My first real lesson in the martial arts was when, at 16 years-of-age, my father handed me a dog-eared copy of the Chinese Tao Te Ching.
I had learned some very basic judo when I was about nine; attended a karate class and was shown a few joint locks by a family friend. Later, I would do Taoist Tai Chi for a bit. But although I loved the martial arts, no one teacher or dojo had captivated my mind. However, when I began studying the Tao, or the Way, an entire new philosophy revealed itself to me. The theory of water breaking down rock. Force creating resistance.
The text contain lessons to incorporate into life and the philosophy reflects wondrously what I now know of the martial arts, which I began studying seriously in my early thirties (What can I say? The teacher appeared when the student was finally ready).
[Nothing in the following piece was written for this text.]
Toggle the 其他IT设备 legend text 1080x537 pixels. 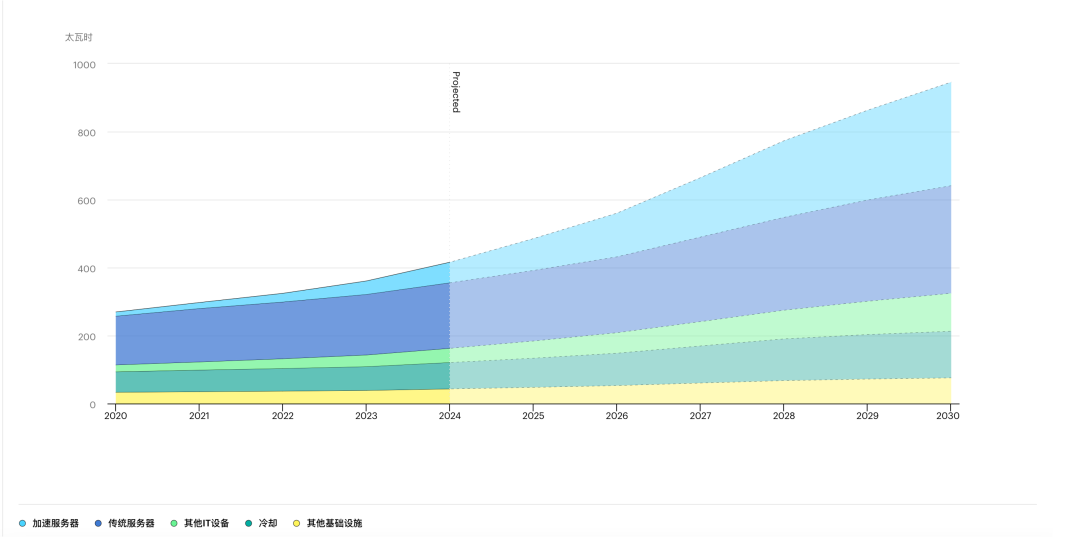tap(206, 523)
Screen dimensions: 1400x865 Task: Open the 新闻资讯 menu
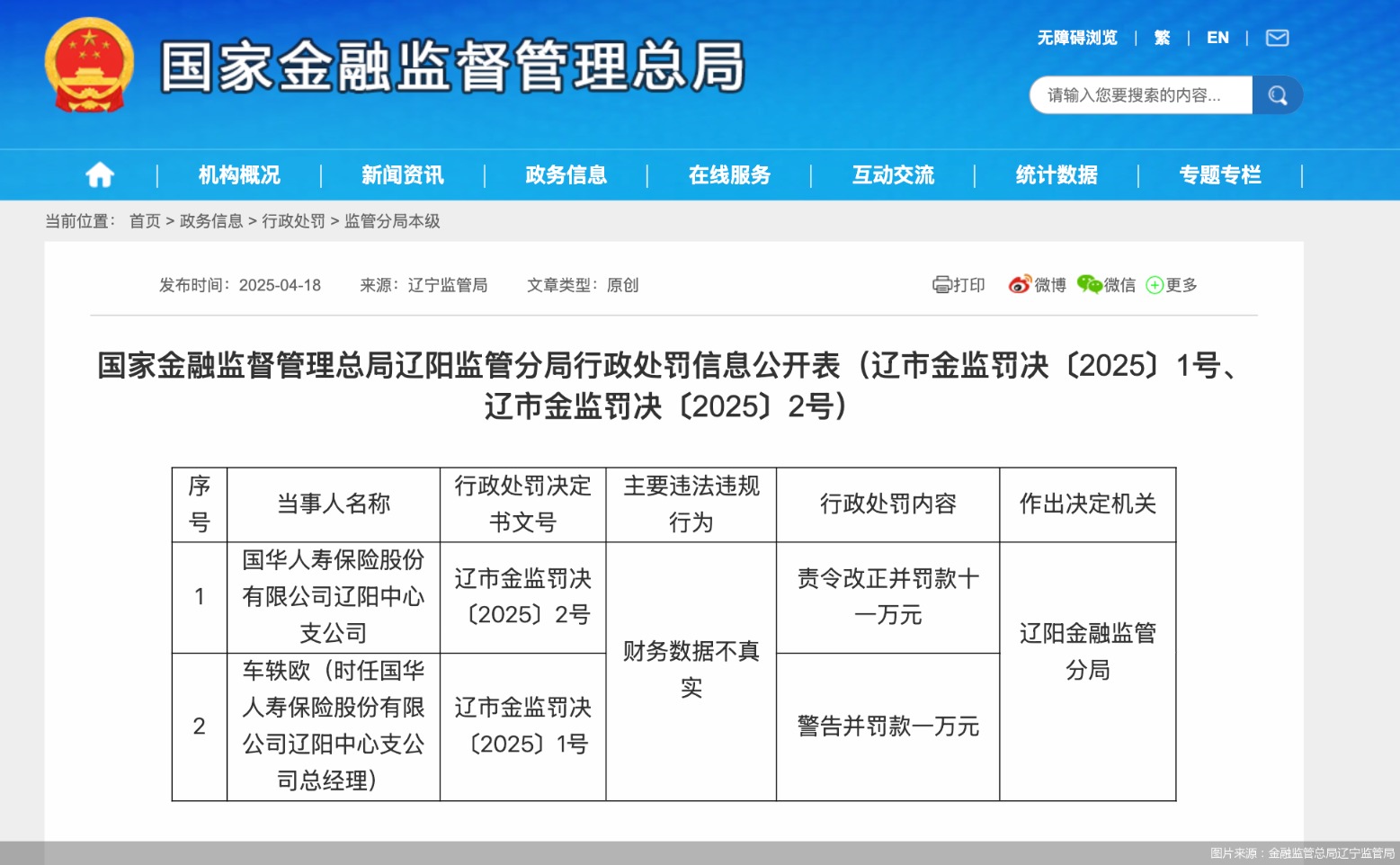403,174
In traditional ju-jitsu this concept of softness overcoming hardness is crucial. And to me, in many ways, the concept of energy (chi), is comparable with that of the invisible but discernable Tao.
Currently, my sensei melds aspects of Qi Gong into our jiu jitsu training, and I can say this much about his technique: the transfer of energy is strong. But, as he says, if you’re relying on strength to accomplish your goal, you’re not doing proper jiu jitsu. And this is the crux of the Tao.
Says Wiki: “The idea behind this meaning of Ju is ‘to be gentle’, ‘to give way’, ‘to yield’, ‘to blend’, ‘to move out of harm's way’. ‘Jutsu’ is the principle or ‘the action’ part of Ju-Jutsu. In Japanese this word means science or art.”
Likewise, the Tao overcomes by yielding.